- _Prompt_:
Reproduce the records below, replacing "computer-use agent" with "desktop agent" everywhere it appears and leaving everything else unchanged.

- _Data for this exercise_:
________

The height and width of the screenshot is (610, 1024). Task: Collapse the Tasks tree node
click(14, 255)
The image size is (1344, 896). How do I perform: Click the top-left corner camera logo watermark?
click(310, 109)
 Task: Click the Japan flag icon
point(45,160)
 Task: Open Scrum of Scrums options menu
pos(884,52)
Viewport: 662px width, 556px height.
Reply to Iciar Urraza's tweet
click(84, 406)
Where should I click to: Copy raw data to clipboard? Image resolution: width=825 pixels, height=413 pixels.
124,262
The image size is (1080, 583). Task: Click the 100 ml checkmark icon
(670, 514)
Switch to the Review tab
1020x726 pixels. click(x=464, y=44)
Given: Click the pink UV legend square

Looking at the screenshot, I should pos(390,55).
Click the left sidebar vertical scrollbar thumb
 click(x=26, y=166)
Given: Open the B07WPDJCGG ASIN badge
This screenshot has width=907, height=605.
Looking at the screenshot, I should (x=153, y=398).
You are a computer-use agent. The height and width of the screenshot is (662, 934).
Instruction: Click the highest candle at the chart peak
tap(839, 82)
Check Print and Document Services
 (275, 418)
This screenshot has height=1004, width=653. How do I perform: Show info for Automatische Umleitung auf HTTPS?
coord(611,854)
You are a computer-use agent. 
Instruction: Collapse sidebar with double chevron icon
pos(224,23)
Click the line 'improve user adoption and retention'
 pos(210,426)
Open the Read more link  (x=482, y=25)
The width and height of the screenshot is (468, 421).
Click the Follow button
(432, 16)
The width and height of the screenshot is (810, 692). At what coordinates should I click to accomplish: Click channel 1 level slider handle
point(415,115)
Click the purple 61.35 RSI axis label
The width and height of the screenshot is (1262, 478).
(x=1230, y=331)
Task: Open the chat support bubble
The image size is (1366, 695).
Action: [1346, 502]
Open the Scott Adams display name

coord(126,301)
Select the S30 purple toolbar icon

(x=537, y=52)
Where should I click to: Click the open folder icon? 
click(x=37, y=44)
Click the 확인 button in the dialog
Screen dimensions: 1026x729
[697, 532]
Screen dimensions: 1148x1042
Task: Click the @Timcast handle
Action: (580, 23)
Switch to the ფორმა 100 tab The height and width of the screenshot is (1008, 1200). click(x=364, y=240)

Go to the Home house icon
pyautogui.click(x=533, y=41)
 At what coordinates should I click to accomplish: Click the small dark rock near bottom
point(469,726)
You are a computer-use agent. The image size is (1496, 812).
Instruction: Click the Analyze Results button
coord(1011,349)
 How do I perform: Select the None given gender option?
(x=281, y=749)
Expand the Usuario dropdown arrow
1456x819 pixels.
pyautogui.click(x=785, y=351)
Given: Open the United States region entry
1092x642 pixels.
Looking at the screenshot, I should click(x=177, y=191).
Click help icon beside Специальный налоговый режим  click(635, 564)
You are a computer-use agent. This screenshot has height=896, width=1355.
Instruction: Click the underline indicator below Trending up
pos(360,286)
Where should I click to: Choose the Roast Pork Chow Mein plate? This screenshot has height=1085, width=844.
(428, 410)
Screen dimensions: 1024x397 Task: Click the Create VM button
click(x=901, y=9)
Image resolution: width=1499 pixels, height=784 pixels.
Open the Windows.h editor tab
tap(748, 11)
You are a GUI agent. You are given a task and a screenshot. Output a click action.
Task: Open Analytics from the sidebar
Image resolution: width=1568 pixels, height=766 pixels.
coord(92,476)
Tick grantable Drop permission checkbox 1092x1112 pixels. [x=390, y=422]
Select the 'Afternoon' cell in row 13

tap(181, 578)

________

- _Correct response_:
The height and width of the screenshot is (610, 1024). Task: Collapse the Tasks tree node
click(14, 255)
The image size is (1344, 896). How do I perform: Click the top-left corner camera logo watermark?
click(310, 109)
 Task: Click the Japan flag icon
point(45,160)
 Task: Open Scrum of Scrums options menu
pos(884,52)
Viewport: 662px width, 556px height.
Reply to Iciar Urraza's tweet
click(84, 406)
Where should I click to: Copy raw data to clipboard? Image resolution: width=825 pixels, height=413 pixels.
124,262
The image size is (1080, 583). Task: Click the 100 ml checkmark icon
(670, 514)
Switch to the Review tab
1020x726 pixels. click(x=464, y=44)
Given: Click the pink UV legend square

Looking at the screenshot, I should pos(390,55).
Click the left sidebar vertical scrollbar thumb
 click(x=26, y=166)
Given: Open the B07WPDJCGG ASIN badge
This screenshot has width=907, height=605.
Looking at the screenshot, I should (x=153, y=398).
You are a desktop agent. The height and width of the screenshot is (662, 934).
Instruction: Click the highest candle at the chart peak
tap(839, 82)
Check Print and Document Services
 (275, 418)
This screenshot has height=1004, width=653. How do I perform: Show info for Automatische Umleitung auf HTTPS?
coord(611,854)
You are a desktop agent. 
Instruction: Collapse sidebar with double chevron icon
pos(224,23)
Click the line 'improve user adoption and retention'
 pos(210,426)
Open the Read more link  (x=482, y=25)
The width and height of the screenshot is (468, 421).
Click the Follow button
(432, 16)
The width and height of the screenshot is (810, 692). At what coordinates should I click to accomplish: Click channel 1 level slider handle
point(415,115)
Click the purple 61.35 RSI axis label
The width and height of the screenshot is (1262, 478).
(x=1230, y=331)
Task: Open the chat support bubble
The image size is (1366, 695).
Action: [1346, 502]
Open the Scott Adams display name

coord(126,301)
Select the S30 purple toolbar icon

(x=537, y=52)
Where should I click to: Click the open folder icon? 
click(x=37, y=44)
Click the 확인 button in the dialog
Screen dimensions: 1026x729
[697, 532]
Screen dimensions: 1148x1042
Task: Click the @Timcast handle
Action: (580, 23)
Switch to the ფორმა 100 tab The height and width of the screenshot is (1008, 1200). click(x=364, y=240)

Go to the Home house icon
pyautogui.click(x=533, y=41)
 At what coordinates should I click to accomplish: Click the small dark rock near bottom
point(469,726)
You are a desktop agent. The image size is (1496, 812).
Instruction: Click the Analyze Results button
coord(1011,349)
 How do I perform: Select the None given gender option?
(x=281, y=749)
Expand the Usuario dropdown arrow
1456x819 pixels.
pyautogui.click(x=785, y=351)
Given: Open the United States region entry
1092x642 pixels.
Looking at the screenshot, I should click(x=177, y=191).
Click help icon beside Специальный налоговый режим  click(635, 564)
You are a desktop agent. This screenshot has height=896, width=1355.
Instruction: Click the underline indicator below Trending up
pos(360,286)
Where should I click to: Choose the Roast Pork Chow Mein plate? This screenshot has height=1085, width=844.
(428, 410)
Screen dimensions: 1024x397 Task: Click the Create VM button
click(x=901, y=9)
Image resolution: width=1499 pixels, height=784 pixels.
Open the Windows.h editor tab
tap(748, 11)
You are a GUI agent. You are given a task and a screenshot. Output a click action.
Task: Open Analytics from the sidebar
Image resolution: width=1568 pixels, height=766 pixels.
coord(92,476)
Tick grantable Drop permission checkbox 1092x1112 pixels. [x=390, y=422]
Select the 'Afternoon' cell in row 13

tap(181, 578)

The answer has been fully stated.